"Works" does not mean it's correct. It just means that the result of your undefined behavior happened to coincide with your expectations. Recompile, change compilers, change optimizations, etc. may all change the result.
const X &getX() {
std::cout << "in getX" << std::endl;
return X(-123);
}
This is illegal and undefined behavior. Period. That it works in some test means nothing other than that you got "lucky" (or more accurately, you got unlucky and got fooled into thinking the code is correct when it very much is not).

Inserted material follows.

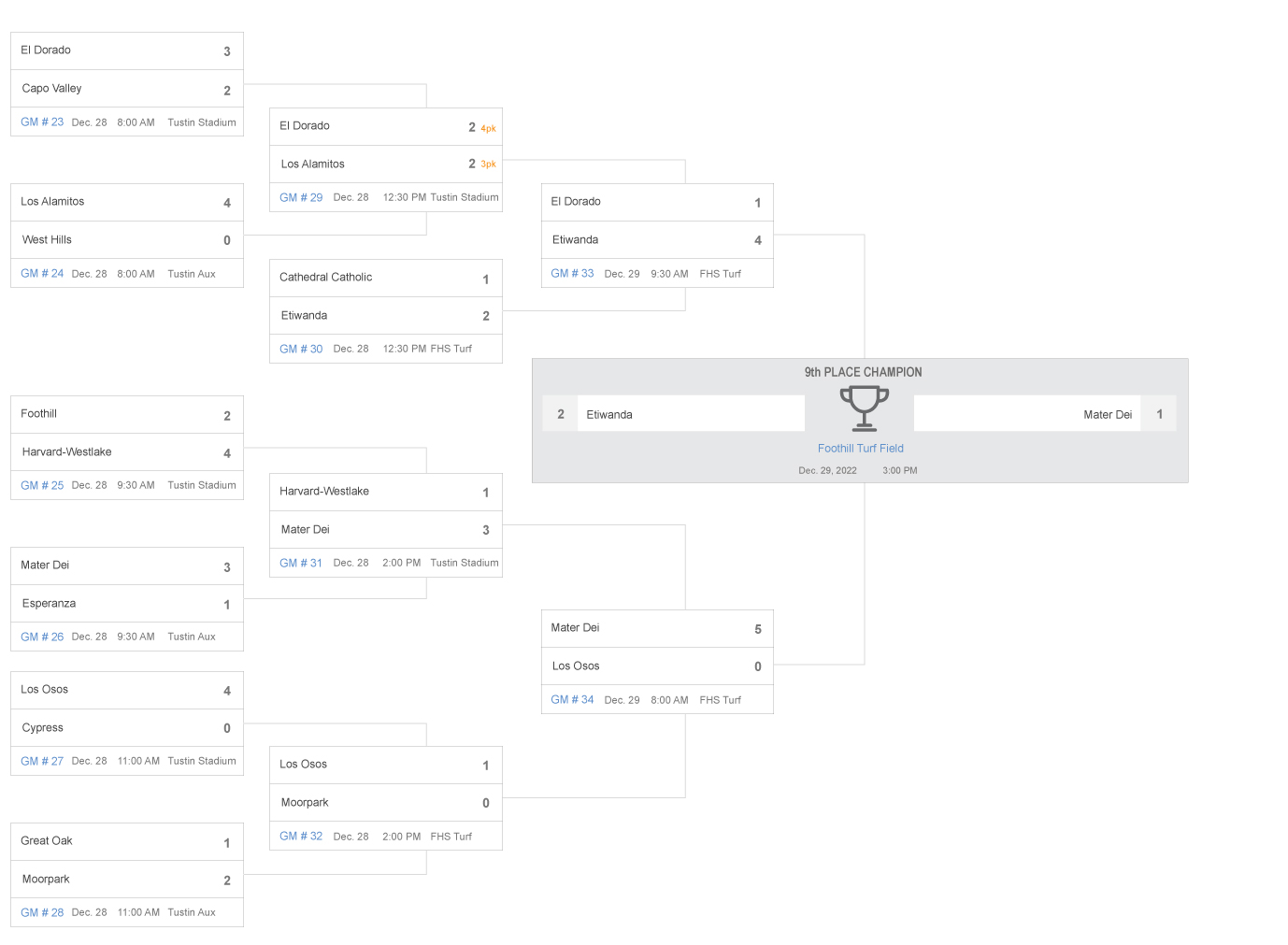Open the GM # 29 game link
Screen dimensions: 1288x945
click(301, 198)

The reference is (under the hood) a pointer on the vast majority of C++ implementations. Ask yourself what it would be pointing to. In this case, it'll be pointing to a local variable which on most real-world machines means it's pointing to a memory address on the stack inside of getX(). Returning from the function doesn't destroy the stack; it just means that the address is now unused and the memory is now allowed to be reused by something else later on. If it appears to work, that's just because that address on the stack hasn't _yet_ been reused. You can likely find out how broken this code is by storing that reference, calling some other functions, and _then_ dereferencing the value:
// grab reference to stack value that is no longer "live"
const X& tmp = GetX();
// reuse the stack space for other calculations
some_other_non_trivial_function();
// dereference the tmp address and try to copy a value
// into the stack or a register (depends on calling
// conventions) for consumption by operator<<(ostream&, int)
std::cout << tmp.get();
Depending on optimizations and a bunch of other factors this is much more likely to print out total garbage (or even crash) when you write out the value of tmp as the address referenced by tmp will likely have been overwritten with something else.

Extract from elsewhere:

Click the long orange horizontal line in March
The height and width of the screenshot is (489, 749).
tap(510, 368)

You (and every C/C++ programmer) should read these slides on "Deep C" by Maudal and Jagger and fully internalize the information they present:
http://www.slideshare.net/olvemaudal/deep-cI don't care if you have 20 years of experience and think you're the most bad-ass programmer around. Read those slides anyway. I lost count of how many multi-decade "veteran" C/C++ engineers I've worked with over the years that didn't know half of what those slides go over.